A three-member bench is expected to hear the former prime minister’s appeal against conviction and sentence.
On July 28 last year, High Court judge Mohd Nazlan Mohd Ghazali sentenced Najib to 12 years’ jail and ordered him to pay a RM210 million fine after finding him guilty of seven charges of abuse of power, criminal breach of trust and money laundering in relation to RM42 million belonging to SRC International Sdn Bhd.
He allowed Najib’s application to stay the jail sentence and fine but the former prime minister was asked to post a RM2 million bail, which he did.
Najib has submitted 307 grounds in his petition of appeal on why he should be acquitted of the charges.
FMT understands that Najib’s legal team led by Muhammad Shafee Abdullah has filed a 2,500 page written submission while the respondent, the public prosecutor, has filed about 1,100 pages in submission.

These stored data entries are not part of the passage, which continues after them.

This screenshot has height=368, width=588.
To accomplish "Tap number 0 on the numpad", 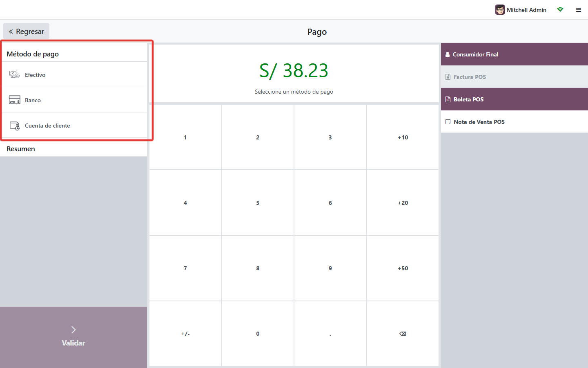I will click(x=258, y=334).
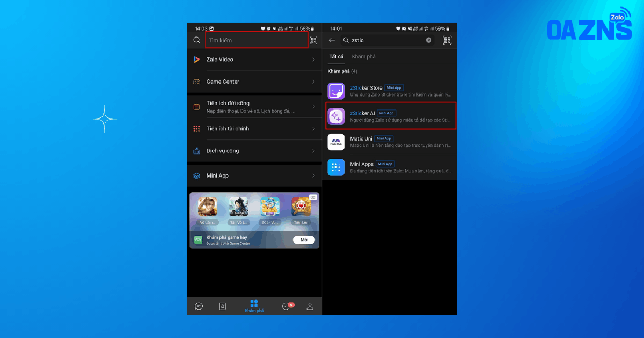This screenshot has width=644, height=338.
Task: Switch to the Tất cả results tab
Action: tap(336, 57)
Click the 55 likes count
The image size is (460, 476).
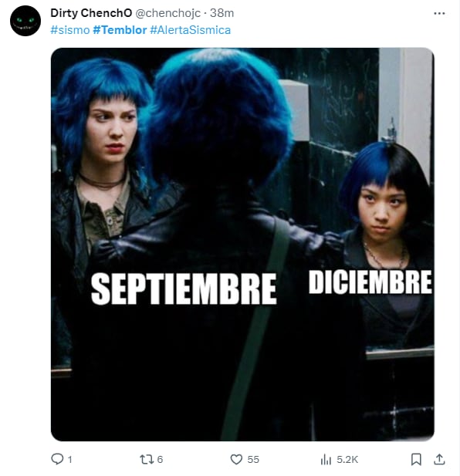[x=253, y=459]
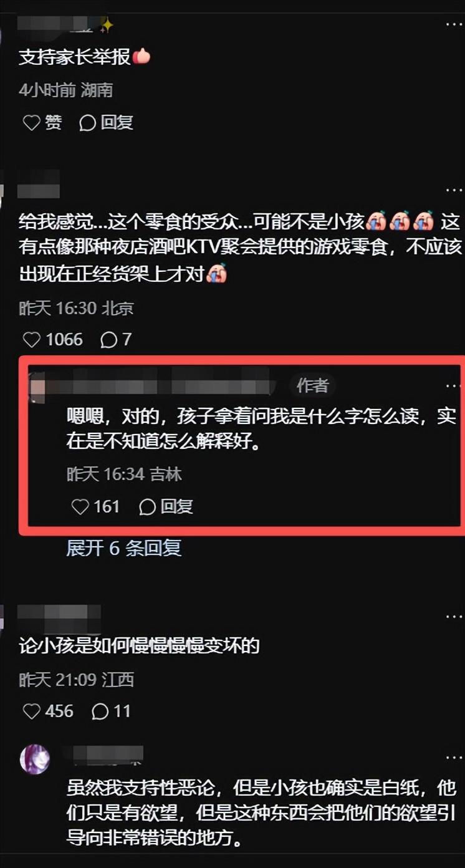Open more options on the 性恶论 reply

point(454,757)
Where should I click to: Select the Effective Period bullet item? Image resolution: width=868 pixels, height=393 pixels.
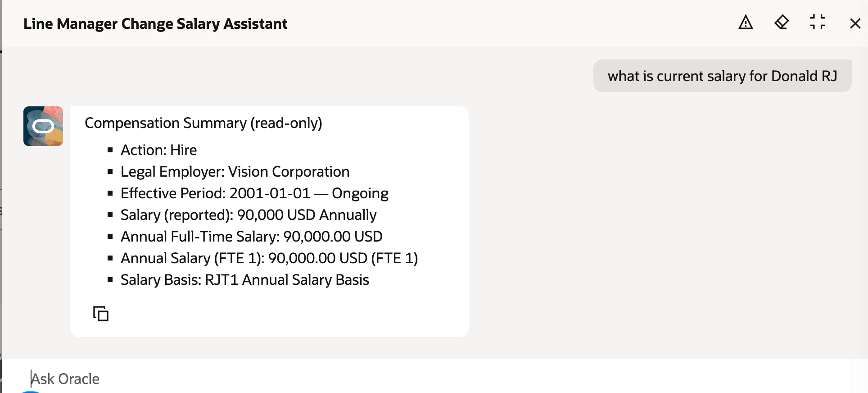pos(254,193)
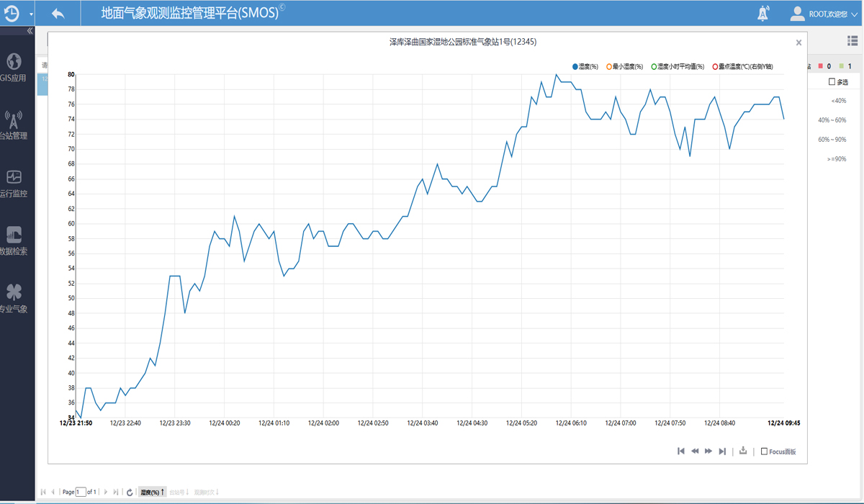Image resolution: width=864 pixels, height=504 pixels.
Task: Sort by 湿度(%) column button
Action: (x=152, y=492)
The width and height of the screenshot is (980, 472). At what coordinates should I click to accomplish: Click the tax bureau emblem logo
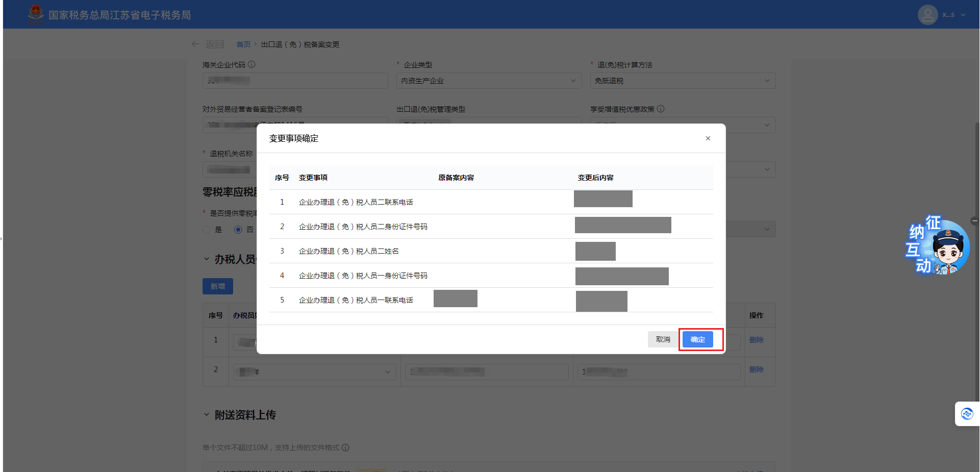click(x=36, y=14)
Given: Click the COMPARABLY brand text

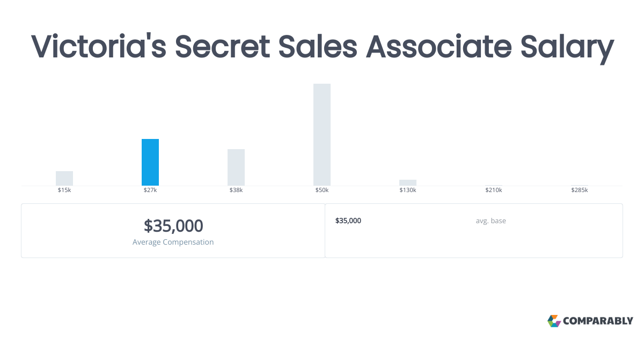Looking at the screenshot, I should pyautogui.click(x=598, y=321).
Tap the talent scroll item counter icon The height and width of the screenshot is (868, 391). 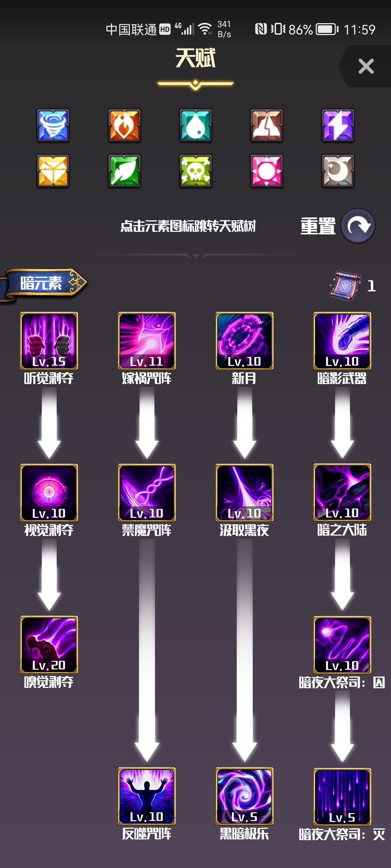(345, 286)
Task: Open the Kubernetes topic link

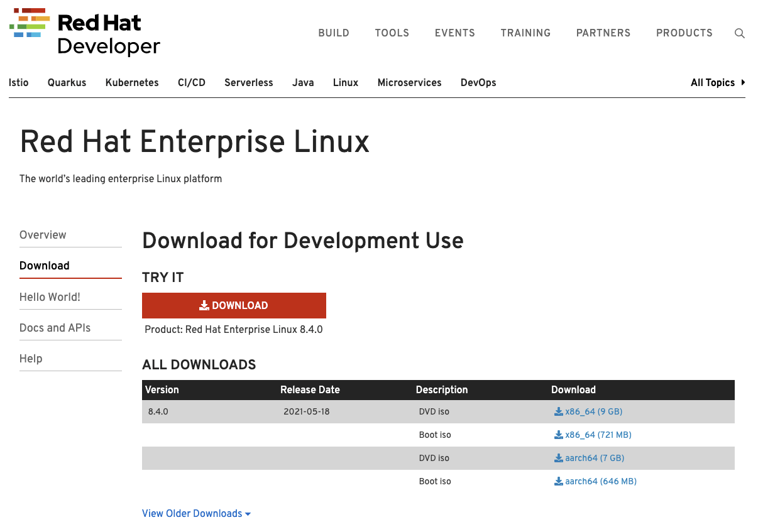Action: click(132, 83)
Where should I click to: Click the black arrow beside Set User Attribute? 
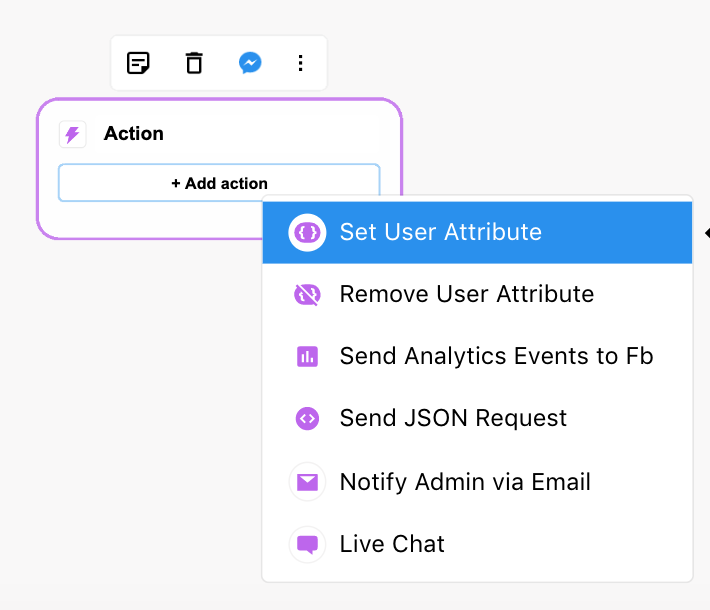[x=707, y=233]
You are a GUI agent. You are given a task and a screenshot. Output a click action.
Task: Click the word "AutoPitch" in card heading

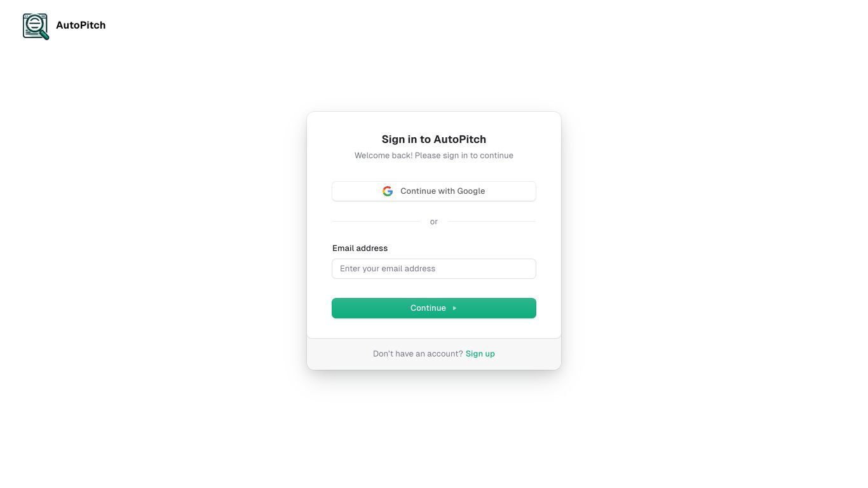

A total of 76 prosecution and defence witnesses gave evidence in the trial that lasted 57 days from April 3, 2019.
Nazlan has provided a detailed judgment running into 801-pages while the court has prepared appeal records that include notes of trial proceedings.
Nazlan had said Najib’s conviction constituted nothing less than an absolute betrayal of trust.
He allowed Najib to personally address the court even after his lawyer Shafee had undertaken an extensive defence argument.
Najib, who ended his mitigation by taking the “Islamic oath”, said he had never demanded the RM42 million, never planned for it and that it was also never offered to him.
Retired judge Gopal Sri Ram said the Court of Appeal’s role was to consider carefully the submissions made, examine the appeal records, see whether the conviction was safe or whether there was a misdirection that had occasioned a miscarriage of justice.
“All other points have to rotate around these principles of law,” said Sri Ram, who served in the appellate court for 15 years.
He said in corruption cases a three-member bench was sufficient because the principles of law were settled.
Sri Ram said an appellant could also raise constitutional issues which he had not brought up during the trial.
Lawyer V Sithambaram, who has been given a special licence by the attorney-general, will be leading the prosecution team. Assisting him will be Donald Joseph Franklin, Sulaiman Kho Kheng Fuei and Mohd Ashrof Adrin Kamil.
Shafee will be assisted by Harvinderjit Singh, Farhan Muhammad Shafee and Nur Syahirah Hanapiah.